Considerable progress in drug discovery, industrial processes, and optoelectronics could be yielded by engineering novel molecules and materials with specific properties.
Researchers at Leipzig University and the University of Warwick have been successful in coming up with a new technique for the targeted design of molecules and materials with particular properties. They have published their study outcomes in the journal Nature Computational Science.
The scientists integrated several artificial intelligence techniques into their experiments.
One model learned to predict quantum chemical properties of molecules, while the other learned how those molecules are constructed.
Julia Westermayr, Study First Author and Assistant Professor, Wilhelm Ostwald Institute of Physical and Theoretical Chemistry, Leipzig University
Dr. Westermayr adds that the first model is essential to allow a high degree of accuracy when screening properties, as traditional methods for evaluating quantum mechanical properties are highly laborious and need significant computational power.
In an iterative process that includes repeating steps until a few targets are reached or some criteria are fulfilled, the scientists further utilized both models to produce new molecules and then filter them for certain properties.
In each round, the design model learned how the best-suited molecules are constructed and thus specifically predicted molecules with optimized properties in the next round.
Julia Westermayr, Study First Author and Assistant Professor, Wilhelm Ostwald Institute of Physical and Theoretical Chemistry, Leipzig University
The foundation for the study was laid by Rhyan Barrett during an internship at the University of Warwick in England. This study was financially supported by the Artificial Intelligence and Augmented Intelligence for Automated Investigations for Scientific Discovery (AI4SD) network.

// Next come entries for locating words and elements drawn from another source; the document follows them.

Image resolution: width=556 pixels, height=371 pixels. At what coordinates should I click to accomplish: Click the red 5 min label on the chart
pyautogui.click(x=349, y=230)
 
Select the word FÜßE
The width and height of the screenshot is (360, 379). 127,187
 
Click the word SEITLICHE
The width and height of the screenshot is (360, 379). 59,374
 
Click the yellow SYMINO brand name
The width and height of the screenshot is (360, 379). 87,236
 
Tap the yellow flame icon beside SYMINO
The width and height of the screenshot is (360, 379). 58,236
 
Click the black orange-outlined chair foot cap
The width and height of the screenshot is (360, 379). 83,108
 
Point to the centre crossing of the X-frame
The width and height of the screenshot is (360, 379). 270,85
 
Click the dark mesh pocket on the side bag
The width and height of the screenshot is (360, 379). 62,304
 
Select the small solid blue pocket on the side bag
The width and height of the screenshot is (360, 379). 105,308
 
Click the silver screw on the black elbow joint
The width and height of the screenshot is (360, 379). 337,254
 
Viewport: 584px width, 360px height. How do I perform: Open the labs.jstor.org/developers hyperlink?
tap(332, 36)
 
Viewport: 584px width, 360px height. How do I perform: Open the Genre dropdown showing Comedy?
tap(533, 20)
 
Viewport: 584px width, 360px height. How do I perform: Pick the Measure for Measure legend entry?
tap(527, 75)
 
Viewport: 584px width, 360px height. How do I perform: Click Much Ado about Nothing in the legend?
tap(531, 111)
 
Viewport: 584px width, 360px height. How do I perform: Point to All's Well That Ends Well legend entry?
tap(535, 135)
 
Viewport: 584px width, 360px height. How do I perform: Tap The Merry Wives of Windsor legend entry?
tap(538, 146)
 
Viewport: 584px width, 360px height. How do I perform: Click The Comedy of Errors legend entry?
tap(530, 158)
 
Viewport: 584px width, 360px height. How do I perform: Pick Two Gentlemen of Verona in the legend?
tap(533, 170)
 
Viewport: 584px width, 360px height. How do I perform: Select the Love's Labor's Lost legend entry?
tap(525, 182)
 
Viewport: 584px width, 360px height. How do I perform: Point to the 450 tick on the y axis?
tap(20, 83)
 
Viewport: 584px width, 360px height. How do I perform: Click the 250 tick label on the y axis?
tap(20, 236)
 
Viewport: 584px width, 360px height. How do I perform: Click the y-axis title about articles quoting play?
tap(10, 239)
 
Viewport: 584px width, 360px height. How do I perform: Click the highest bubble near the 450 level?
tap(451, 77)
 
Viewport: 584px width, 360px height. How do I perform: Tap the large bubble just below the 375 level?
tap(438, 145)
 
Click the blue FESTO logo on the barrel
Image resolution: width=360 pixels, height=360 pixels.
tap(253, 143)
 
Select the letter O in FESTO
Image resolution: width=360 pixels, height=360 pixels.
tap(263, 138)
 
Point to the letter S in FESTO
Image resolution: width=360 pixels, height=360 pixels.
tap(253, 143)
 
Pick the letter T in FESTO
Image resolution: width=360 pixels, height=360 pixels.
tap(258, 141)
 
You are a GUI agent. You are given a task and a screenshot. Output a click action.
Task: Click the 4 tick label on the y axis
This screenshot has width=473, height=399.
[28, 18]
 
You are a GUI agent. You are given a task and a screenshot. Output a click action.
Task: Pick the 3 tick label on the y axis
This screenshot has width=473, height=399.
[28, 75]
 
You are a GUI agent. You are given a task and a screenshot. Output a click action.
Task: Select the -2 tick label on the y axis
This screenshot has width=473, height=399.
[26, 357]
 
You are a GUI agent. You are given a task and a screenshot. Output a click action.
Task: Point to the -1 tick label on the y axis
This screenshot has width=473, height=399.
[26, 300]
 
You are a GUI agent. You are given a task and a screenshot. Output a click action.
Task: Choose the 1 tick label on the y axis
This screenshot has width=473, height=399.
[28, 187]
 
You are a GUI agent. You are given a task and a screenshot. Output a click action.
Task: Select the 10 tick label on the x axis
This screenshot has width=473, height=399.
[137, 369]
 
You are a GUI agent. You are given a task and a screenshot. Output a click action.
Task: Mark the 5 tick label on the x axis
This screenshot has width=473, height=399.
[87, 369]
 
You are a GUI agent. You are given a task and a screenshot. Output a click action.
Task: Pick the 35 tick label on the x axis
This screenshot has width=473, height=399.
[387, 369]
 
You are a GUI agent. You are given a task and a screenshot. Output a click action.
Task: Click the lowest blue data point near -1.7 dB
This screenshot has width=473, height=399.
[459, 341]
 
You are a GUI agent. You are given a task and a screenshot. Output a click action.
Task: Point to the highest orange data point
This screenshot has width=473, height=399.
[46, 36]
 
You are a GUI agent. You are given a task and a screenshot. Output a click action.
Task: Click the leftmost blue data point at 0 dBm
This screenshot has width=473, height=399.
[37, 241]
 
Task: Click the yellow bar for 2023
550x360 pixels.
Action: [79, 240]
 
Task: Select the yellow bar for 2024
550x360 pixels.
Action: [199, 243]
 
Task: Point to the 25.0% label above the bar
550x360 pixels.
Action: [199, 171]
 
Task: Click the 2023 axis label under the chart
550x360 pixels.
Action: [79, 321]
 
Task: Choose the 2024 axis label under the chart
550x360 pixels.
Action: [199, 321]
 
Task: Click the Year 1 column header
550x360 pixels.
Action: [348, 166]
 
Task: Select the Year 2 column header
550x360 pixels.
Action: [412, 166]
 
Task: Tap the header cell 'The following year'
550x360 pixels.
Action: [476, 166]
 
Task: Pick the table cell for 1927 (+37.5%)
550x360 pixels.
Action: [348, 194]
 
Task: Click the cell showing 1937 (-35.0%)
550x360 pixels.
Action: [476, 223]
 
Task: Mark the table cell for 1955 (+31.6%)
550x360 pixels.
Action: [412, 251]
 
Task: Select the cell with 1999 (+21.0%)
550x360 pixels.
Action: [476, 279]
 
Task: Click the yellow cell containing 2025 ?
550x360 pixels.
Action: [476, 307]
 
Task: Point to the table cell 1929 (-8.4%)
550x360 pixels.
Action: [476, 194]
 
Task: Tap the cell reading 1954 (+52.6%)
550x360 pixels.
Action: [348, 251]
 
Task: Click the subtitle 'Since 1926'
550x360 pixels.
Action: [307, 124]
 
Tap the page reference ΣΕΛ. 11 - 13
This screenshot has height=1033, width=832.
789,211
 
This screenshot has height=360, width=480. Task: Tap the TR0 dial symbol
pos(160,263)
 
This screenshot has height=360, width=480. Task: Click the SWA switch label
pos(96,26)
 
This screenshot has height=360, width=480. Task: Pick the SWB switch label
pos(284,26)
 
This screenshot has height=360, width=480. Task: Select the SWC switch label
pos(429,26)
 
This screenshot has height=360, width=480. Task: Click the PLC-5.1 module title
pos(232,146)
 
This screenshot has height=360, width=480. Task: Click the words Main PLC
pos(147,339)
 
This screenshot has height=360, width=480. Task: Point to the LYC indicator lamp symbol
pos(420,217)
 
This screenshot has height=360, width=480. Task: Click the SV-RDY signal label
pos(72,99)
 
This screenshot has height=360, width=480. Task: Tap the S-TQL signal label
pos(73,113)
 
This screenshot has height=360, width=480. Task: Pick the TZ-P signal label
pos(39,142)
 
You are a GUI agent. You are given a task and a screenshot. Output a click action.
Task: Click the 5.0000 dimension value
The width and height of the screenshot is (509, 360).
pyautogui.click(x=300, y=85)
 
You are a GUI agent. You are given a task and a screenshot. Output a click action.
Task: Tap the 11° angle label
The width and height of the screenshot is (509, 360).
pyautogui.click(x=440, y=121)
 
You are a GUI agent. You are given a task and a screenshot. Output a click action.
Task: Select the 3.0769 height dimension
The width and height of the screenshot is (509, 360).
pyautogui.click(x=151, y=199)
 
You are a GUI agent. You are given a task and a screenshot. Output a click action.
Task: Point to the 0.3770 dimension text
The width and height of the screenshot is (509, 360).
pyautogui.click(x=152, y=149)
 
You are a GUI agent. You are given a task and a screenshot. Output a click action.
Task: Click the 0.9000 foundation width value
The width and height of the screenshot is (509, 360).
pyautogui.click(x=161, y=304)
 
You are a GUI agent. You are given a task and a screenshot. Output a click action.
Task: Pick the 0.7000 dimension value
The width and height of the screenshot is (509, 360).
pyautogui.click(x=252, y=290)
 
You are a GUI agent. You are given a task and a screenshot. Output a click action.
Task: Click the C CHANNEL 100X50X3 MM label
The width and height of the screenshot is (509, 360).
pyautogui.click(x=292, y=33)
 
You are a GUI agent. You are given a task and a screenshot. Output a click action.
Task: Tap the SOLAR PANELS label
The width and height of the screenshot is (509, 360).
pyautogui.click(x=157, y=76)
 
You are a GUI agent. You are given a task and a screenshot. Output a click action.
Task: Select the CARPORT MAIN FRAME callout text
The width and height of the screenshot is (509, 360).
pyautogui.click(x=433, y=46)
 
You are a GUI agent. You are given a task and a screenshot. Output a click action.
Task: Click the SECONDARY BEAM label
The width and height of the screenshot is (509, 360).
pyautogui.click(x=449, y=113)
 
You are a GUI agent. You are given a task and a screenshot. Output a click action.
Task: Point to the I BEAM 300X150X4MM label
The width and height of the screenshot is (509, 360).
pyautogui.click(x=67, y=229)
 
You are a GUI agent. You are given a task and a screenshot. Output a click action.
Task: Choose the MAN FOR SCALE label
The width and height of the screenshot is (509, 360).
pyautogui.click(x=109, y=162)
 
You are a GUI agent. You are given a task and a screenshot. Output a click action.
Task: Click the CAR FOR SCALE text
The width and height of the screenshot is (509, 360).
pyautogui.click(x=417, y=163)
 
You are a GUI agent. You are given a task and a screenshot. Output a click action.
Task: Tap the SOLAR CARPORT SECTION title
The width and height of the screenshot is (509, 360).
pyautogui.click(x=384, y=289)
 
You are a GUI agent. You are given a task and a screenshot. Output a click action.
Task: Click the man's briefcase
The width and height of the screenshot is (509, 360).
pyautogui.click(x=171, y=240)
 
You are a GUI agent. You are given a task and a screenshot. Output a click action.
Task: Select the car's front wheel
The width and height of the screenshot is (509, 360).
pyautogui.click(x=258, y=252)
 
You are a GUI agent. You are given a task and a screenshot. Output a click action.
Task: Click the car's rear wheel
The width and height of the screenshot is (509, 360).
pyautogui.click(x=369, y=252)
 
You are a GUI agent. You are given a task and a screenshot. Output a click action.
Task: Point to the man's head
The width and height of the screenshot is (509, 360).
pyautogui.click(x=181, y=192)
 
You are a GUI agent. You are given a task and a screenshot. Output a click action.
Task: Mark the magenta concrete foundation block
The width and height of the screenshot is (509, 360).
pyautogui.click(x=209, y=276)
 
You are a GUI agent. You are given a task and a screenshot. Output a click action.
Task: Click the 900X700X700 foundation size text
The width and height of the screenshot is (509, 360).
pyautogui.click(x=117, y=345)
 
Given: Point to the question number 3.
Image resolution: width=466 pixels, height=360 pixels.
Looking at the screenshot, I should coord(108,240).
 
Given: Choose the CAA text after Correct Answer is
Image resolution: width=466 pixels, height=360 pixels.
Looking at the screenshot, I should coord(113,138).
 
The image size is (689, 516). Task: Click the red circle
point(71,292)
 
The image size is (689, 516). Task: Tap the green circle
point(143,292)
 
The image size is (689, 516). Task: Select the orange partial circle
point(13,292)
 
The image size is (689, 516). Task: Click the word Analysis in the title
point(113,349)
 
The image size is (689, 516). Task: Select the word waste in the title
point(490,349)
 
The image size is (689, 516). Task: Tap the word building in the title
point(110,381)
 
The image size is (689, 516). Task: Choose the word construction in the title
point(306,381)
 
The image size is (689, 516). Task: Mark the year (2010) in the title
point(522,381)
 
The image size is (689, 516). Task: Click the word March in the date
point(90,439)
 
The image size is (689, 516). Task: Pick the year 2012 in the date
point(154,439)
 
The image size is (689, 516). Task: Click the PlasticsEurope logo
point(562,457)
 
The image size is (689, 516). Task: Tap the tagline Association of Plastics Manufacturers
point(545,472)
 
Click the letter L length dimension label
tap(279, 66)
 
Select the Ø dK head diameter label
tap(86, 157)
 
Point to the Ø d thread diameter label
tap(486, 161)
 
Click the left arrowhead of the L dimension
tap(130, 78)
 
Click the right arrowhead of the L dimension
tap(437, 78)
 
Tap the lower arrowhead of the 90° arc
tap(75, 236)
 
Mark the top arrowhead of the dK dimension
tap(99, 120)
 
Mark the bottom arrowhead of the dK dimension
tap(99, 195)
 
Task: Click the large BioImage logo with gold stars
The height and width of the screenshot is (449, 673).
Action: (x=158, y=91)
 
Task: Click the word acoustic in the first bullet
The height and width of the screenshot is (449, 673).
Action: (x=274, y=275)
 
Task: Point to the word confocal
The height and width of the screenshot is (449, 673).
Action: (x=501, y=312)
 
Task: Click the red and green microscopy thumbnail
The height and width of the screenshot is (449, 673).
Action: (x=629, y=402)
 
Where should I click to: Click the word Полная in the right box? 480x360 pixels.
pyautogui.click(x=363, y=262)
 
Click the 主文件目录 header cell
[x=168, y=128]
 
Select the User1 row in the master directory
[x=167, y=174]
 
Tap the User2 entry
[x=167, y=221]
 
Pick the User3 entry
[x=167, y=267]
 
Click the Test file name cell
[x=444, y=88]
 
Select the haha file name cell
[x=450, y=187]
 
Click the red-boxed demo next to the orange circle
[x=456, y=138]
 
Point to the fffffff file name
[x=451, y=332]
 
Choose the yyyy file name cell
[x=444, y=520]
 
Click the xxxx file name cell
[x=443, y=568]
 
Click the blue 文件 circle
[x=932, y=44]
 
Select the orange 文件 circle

Molecules With Optimized Properties
We were particularly surprised that we were able to use artificial intelligence to find patterns in the data that led to optimized properties.
Rhyan Barrett, Department of Chemistry, University of Warwick
Eventually, the scientists managed to improve several properties. This makes it feasible to utilize the technique to determine Pareto-optimal solutions. A Pareto-optimal solution occurs when the solution of numerous improved properties has been found and the separate properties can only get better if one more property gets worse in the process.
The technique developed was utilized to design functional organic molecules applicable to optoelectronics. Such novel and highly efficient materials can be utilized in areas like the solar energy industry, display technology, data storage, LED lighting, sensor technology, and optical fibers in communications technology.
Furthermore, the new method could be moved to other fields. The other possible areas of application include the progress of active ingredients for new drugs with targeted and enhanced properties that are efficient against specific diseases.
Also, the molecular design could be utilized in environmental engineering to come up with new processes for purifying wastewater and air. In the field of biotechnology, new biocatalysts and enzymes are developed depending on the design of molecules with specific functions.
Journal Reference:
Westermayr, J., et al. (2023) High-throughput property-driven generative design of functional organic molecules. Nature Computational Science. doi.org/10.1038/s43588-022-00391-1.